Was war das für ein Sommer 1969! In der Staatsoper am Gänsemarkt konnte das Hamburger Operpublikum der Premiere von Krzysztof Pendereckis erster Oper The Devils of Loudun beiwohnen. Es war der Sommer, in dem die berühmte Friedenshymne Give peace a chance von John Lennon und Yoko Ono demonstrativ friedfertig zwischen den Laken des Bettes im Raum 1742 des Queen Elizabeth Hotel in Montreal aufgenommen wurde. Neil Armstrong stapfte im Fernsehen aller Länder als erster Mensch auf der Mondoberfläche herum. Die bezaubernde Philippina Gloria Diaz wurde vor der natürlich nicht minder verzückenden Finnin Harriet Eriksson in Miami Beach zur Miss Universe gekrönt. Zwischen Honduras und El Salvador brach ein Fußballkrieg auf, der an Sinnlosigkeit und Bewaffnung alles spätere Hooligan-Gebahren bis heute in den Schatten stellt. Und dann gab es vom 15. bis 17. August Woodstock. Und knapp eine Woche nachdem in South Central (Los Angeles) eine Junge das Licht der Welt erblickte, der später als Ice Cube einer der erfolgreichsten Rapstars an der Westcoast werden sollte, begannen in Eisenhüttenstadt die Sommerfilmtage. Vermutlich noch begeistert von den Dimensionen des im Mai vorgelegten Generalbebauungsplanes, der bis zum Jahr 2000 eine Großstadt mit 110 000 Einwohnern vorhersagte, liefen die Eisenhüttenstädter in Massen zum Theater in der Leninallee und stellten sich in der Hoffnung auf ein paar Tickets für einen der zu zeigenden Filme an.

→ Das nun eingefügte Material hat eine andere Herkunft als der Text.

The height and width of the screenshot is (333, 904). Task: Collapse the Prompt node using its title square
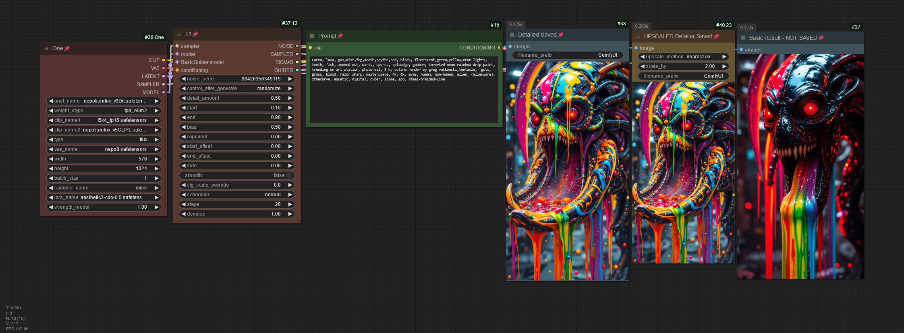[312, 36]

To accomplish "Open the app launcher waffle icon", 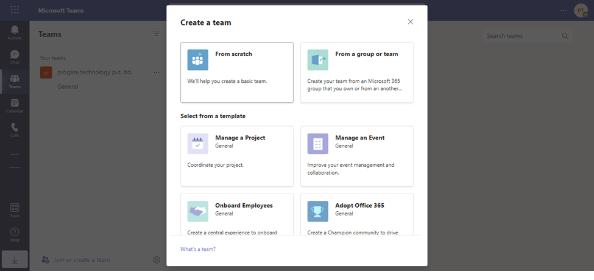I will 15,10.
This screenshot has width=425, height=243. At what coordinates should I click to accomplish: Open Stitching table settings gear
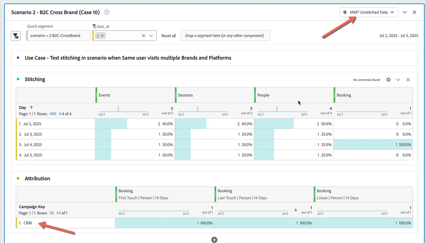(388, 80)
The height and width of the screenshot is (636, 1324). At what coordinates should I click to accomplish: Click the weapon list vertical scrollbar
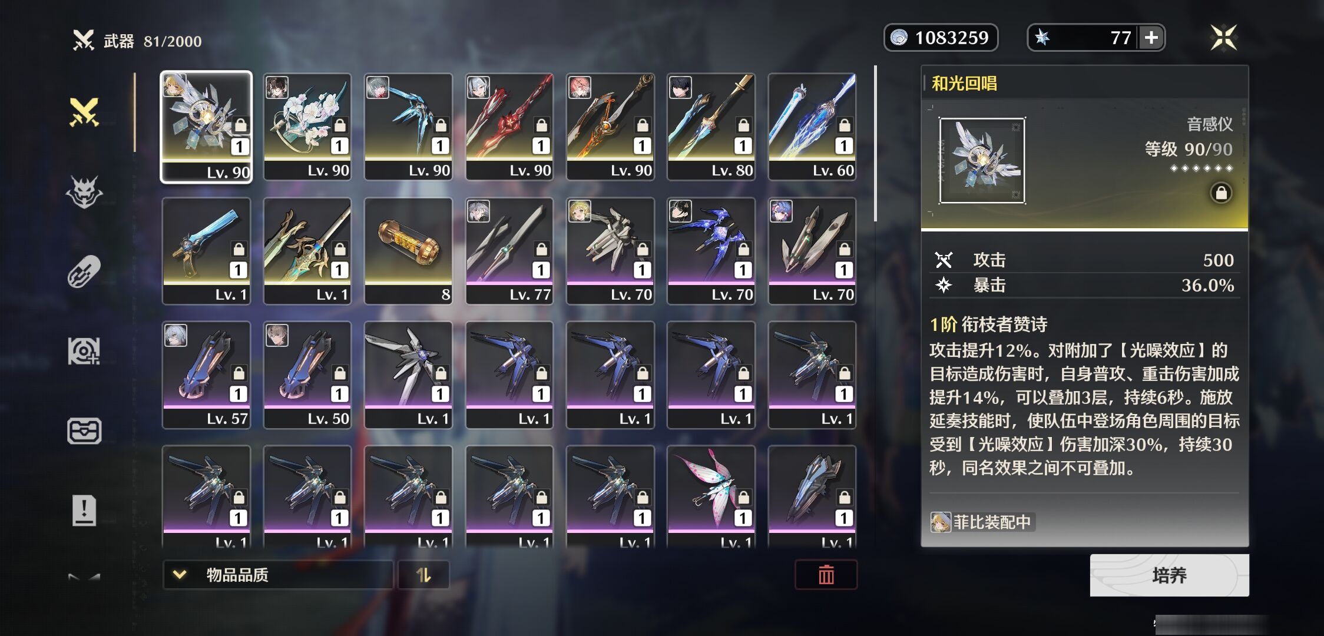[875, 144]
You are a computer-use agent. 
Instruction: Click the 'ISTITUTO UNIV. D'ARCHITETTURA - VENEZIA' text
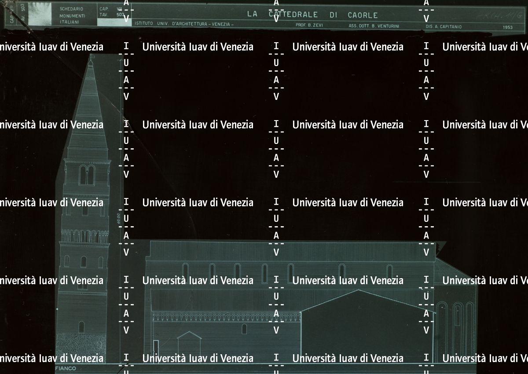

Welche Filmwerke genau auf die Leinwand im Friedrich-Wolf-Theater gelichtspielt wurde, können wir leider nicht mehr sagen. Im Jahr 1969 waren aber einige interessante DEFA-Produktion zu den Kinos der DDR unterwegs: die Verfilmung von Anna Seghers 1949er Roman "Die Toten bleiben jung" von Joachim Kunert, Walter Becks "Käuzchenkuhle" nach dem gleichnamigen Jugendbestseller von Horst Beseler, "Das siebente Jahr" von Frank Vogel, der vier Jahre zuvor für "Denk bloß nicht, ich heule" böse vom ZK abgerügt wurde, die Kleistadaption "Jungfer, Sie gefällt mir" von Günter Reisch, für die Jurek Becker das Buch schrieb oder auch die Kriminalspielerei „Mit mir nicht, Madam!” von Roland Oehme und Lothar Warneke.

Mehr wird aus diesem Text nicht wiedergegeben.